**** Source records

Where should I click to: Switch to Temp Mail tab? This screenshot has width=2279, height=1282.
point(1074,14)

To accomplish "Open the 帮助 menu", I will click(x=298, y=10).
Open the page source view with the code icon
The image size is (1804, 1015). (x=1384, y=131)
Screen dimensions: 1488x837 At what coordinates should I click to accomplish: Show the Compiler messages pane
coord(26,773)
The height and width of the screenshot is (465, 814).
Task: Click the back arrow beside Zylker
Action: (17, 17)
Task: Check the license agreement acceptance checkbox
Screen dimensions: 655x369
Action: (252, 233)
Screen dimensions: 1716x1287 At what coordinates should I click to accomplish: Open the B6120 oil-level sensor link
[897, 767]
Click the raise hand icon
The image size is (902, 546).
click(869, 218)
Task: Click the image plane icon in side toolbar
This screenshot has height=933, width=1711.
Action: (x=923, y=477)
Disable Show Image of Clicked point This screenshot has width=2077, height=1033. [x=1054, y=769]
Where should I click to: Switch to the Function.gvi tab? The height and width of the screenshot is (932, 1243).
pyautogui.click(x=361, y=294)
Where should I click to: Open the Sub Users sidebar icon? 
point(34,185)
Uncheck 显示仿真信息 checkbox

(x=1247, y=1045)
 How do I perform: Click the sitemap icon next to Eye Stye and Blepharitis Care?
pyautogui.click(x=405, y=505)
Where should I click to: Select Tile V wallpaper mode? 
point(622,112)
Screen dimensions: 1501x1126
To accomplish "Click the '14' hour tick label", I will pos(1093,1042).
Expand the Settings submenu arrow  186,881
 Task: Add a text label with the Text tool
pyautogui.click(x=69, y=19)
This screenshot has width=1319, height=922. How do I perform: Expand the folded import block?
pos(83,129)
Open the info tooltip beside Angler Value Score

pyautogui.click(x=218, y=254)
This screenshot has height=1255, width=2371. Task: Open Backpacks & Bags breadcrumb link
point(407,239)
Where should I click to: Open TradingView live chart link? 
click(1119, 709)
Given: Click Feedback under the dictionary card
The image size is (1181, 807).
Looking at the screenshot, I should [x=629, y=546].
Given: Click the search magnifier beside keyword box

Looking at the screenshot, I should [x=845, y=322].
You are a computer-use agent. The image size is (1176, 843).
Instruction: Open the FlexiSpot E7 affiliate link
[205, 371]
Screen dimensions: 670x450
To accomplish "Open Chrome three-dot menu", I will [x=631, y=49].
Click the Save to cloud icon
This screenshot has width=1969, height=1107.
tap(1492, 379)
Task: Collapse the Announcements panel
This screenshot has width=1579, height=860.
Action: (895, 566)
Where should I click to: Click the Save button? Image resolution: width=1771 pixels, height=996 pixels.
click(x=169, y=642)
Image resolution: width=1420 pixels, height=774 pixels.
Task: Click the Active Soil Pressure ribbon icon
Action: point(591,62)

********

### Exercise objective
Restate exactly, and only, the line containing "Screen dimensions: 1501x1126" together with all lines after it to the end of the material.

### Your solution
Screen dimensions: 1501x1126
To accomplish "Click the '14' hour tick label", I will pos(1093,1042).
Expand the Settings submenu arrow  186,881
 Task: Add a text label with the Text tool
pyautogui.click(x=69, y=19)
This screenshot has width=1319, height=922. How do I perform: Expand the folded import block?
pos(83,129)
Open the info tooltip beside Angler Value Score

pyautogui.click(x=218, y=254)
This screenshot has height=1255, width=2371. Task: Open Backpacks & Bags breadcrumb link
point(407,239)
Where should I click to: Open TradingView live chart link? 
click(1119, 709)
Given: Click Feedback under the dictionary card
The image size is (1181, 807).
Looking at the screenshot, I should [x=629, y=546].
Given: Click the search magnifier beside keyword box

Looking at the screenshot, I should [x=845, y=322].
You are a computer-use agent. The image size is (1176, 843).
Instruction: Open the FlexiSpot E7 affiliate link
[205, 371]
Screen dimensions: 670x450
To accomplish "Open Chrome three-dot menu", I will [x=631, y=49].
Click the Save to cloud icon
This screenshot has width=1969, height=1107.
tap(1492, 379)
Task: Collapse the Announcements panel
This screenshot has width=1579, height=860.
Action: (895, 566)
Where should I click to: Click the Save button? Image resolution: width=1771 pixels, height=996 pixels.
click(x=169, y=642)
Image resolution: width=1420 pixels, height=774 pixels.
Task: Click the Active Soil Pressure ribbon icon
Action: point(591,62)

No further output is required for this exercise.